[Stored records]
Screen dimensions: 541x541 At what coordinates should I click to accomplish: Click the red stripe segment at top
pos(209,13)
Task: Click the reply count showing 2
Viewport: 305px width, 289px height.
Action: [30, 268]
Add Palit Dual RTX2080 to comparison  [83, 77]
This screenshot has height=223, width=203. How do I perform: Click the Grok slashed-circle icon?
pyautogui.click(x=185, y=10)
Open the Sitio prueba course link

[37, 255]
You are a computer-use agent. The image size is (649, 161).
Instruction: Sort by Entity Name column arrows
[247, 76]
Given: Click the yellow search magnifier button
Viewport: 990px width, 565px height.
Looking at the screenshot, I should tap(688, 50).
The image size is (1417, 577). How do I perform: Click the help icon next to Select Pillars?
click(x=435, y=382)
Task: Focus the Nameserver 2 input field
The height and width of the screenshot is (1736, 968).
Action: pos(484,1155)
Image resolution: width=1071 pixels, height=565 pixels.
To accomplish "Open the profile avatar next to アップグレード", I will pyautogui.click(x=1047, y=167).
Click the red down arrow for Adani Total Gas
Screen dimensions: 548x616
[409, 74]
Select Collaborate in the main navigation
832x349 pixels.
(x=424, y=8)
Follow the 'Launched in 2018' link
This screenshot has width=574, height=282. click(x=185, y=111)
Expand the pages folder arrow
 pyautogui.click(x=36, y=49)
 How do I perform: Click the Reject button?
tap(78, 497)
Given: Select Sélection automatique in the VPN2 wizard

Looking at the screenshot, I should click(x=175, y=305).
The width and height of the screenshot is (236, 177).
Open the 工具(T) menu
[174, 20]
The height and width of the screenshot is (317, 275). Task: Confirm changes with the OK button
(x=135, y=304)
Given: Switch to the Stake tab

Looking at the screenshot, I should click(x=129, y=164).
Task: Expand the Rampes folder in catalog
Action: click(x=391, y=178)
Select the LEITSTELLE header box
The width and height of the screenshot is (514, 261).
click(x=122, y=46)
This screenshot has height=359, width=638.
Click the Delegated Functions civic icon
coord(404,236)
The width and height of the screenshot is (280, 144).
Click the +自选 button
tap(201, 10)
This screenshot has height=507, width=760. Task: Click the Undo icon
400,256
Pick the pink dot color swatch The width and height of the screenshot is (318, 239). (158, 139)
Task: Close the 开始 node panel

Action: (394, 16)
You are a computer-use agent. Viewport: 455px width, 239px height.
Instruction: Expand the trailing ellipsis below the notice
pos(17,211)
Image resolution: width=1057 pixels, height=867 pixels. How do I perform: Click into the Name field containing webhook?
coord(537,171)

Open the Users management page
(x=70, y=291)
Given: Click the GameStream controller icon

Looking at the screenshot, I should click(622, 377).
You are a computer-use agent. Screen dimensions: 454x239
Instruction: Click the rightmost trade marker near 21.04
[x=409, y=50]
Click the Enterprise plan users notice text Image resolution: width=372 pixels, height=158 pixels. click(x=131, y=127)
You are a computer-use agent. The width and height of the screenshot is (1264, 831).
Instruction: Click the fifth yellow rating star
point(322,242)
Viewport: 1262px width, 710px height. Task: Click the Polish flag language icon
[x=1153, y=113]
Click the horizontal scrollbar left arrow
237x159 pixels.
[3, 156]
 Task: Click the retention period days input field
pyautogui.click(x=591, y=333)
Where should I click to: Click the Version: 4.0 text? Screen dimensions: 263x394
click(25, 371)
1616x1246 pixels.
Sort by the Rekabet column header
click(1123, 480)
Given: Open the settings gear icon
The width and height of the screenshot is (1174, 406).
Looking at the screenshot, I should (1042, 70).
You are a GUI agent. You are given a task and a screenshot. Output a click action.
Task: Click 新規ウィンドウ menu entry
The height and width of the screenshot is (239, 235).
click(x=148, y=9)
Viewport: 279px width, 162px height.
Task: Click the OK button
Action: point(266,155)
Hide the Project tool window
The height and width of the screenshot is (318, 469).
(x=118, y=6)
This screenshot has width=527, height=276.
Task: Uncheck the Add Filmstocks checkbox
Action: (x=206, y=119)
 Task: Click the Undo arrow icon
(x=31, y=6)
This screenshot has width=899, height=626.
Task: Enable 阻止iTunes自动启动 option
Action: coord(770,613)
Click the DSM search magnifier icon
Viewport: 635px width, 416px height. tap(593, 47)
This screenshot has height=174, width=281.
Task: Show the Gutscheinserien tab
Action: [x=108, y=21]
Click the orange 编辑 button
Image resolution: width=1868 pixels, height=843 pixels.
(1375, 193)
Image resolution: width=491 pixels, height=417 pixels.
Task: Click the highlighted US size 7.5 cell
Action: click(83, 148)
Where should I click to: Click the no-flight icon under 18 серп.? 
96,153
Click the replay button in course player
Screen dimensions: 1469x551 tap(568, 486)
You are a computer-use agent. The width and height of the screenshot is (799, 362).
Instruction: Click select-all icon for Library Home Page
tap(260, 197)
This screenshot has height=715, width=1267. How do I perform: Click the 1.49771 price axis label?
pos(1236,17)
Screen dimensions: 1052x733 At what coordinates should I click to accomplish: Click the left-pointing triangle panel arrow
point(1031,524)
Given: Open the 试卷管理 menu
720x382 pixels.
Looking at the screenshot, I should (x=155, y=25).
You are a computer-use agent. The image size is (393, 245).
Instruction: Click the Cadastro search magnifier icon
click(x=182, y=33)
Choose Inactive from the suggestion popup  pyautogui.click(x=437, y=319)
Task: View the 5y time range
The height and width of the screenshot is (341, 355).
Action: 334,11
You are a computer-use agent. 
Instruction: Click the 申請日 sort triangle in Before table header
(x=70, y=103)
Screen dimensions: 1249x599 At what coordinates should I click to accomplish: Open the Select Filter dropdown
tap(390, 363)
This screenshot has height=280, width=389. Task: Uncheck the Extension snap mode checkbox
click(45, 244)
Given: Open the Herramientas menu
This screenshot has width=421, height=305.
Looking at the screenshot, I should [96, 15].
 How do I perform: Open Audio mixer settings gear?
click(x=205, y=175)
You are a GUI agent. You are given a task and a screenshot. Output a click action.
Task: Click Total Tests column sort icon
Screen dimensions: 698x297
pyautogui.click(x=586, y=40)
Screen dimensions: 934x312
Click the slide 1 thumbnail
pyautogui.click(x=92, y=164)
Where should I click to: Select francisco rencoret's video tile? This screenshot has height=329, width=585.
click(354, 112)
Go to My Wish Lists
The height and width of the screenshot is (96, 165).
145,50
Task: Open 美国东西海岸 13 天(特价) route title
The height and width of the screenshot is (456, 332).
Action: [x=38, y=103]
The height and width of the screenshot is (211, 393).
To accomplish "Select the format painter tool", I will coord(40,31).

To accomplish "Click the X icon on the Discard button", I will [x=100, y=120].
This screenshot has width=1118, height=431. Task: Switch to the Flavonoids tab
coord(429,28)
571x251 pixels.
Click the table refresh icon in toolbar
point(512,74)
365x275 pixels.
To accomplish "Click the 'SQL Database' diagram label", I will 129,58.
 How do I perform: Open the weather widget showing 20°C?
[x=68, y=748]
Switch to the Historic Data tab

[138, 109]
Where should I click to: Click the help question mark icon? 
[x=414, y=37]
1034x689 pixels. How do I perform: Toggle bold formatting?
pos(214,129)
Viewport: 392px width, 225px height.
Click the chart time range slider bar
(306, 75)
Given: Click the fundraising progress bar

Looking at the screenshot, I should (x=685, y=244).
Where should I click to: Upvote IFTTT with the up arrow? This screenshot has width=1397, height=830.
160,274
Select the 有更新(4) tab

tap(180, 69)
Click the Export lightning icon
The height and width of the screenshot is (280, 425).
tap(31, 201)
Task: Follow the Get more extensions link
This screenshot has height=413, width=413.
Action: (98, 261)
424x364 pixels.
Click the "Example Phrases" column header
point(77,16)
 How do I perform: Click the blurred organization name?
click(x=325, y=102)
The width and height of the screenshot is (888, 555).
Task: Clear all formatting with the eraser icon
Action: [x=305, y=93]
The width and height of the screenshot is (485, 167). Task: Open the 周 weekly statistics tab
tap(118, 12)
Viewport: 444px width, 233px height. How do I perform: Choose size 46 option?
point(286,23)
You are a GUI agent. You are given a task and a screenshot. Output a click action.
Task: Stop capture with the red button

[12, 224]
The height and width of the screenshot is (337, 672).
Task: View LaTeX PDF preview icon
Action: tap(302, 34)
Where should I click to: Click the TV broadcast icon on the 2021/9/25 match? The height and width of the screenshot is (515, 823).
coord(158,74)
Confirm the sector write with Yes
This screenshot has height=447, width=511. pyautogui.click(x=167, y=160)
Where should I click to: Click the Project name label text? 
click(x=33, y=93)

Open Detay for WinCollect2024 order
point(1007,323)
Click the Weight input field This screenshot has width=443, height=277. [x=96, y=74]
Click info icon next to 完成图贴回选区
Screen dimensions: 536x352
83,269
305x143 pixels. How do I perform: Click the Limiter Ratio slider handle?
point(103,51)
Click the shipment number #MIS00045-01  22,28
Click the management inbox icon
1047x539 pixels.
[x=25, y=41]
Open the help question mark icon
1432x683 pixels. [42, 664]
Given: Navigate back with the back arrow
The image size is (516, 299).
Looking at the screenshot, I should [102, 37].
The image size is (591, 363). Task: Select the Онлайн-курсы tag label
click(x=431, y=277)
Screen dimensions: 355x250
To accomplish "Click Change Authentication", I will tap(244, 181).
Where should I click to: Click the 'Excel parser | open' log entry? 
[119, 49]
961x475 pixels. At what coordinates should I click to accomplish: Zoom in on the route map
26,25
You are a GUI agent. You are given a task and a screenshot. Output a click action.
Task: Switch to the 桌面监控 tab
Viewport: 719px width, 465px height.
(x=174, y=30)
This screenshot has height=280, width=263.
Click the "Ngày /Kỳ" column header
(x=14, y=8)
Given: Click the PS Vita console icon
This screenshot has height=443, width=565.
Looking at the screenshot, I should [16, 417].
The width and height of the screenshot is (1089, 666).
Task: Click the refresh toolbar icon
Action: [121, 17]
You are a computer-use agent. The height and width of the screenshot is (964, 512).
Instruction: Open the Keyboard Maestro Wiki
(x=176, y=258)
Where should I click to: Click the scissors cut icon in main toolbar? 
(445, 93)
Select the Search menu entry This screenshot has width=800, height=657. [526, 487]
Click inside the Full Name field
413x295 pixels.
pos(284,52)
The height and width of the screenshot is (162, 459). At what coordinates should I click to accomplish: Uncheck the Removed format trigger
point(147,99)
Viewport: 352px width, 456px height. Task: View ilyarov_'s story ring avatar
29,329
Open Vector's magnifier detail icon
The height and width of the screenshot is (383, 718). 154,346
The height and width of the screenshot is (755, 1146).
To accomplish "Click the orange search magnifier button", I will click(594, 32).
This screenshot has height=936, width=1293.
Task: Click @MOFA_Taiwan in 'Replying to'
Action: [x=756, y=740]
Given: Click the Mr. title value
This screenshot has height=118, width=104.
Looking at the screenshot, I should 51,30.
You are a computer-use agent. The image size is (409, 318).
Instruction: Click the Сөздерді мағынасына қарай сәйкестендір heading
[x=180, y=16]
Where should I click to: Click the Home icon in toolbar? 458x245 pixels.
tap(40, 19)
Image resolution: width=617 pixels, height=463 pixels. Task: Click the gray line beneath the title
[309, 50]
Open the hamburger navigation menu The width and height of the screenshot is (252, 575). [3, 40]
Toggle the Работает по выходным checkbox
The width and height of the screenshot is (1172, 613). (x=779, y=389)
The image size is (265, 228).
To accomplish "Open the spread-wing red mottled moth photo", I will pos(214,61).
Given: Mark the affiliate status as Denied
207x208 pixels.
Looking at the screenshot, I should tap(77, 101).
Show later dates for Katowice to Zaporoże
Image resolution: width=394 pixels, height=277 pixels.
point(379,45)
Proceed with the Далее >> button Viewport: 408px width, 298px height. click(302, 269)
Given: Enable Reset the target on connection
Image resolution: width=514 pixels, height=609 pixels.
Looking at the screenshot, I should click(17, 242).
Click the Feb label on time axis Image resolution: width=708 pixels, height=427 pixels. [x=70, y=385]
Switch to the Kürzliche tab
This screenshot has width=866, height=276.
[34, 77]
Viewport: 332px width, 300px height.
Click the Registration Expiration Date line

_What the exercise asks:_ Reproduce the entries exactly, but only from their first line to the line holding "Task: Focus the Nameserver 2 input field", with that last line kept.

_Response box:_
Screen dimensions: 541x541 At what coordinates should I click to accomplish: Click the red stripe segment at top
pos(209,13)
Task: Click the reply count showing 2
Viewport: 305px width, 289px height.
Action: [30, 268]
Add Palit Dual RTX2080 to comparison  [83, 77]
This screenshot has height=223, width=203. How do I perform: Click the Grok slashed-circle icon?
pyautogui.click(x=185, y=10)
Open the Sitio prueba course link

[37, 255]
You are a computer-use agent. The image size is (649, 161).
Instruction: Sort by Entity Name column arrows
[247, 76]
Given: Click the yellow search magnifier button
Viewport: 990px width, 565px height.
Looking at the screenshot, I should tap(688, 50).
The image size is (1417, 577). How do I perform: Click the help icon next to Select Pillars?
click(x=435, y=382)
Task: Focus the Nameserver 2 input field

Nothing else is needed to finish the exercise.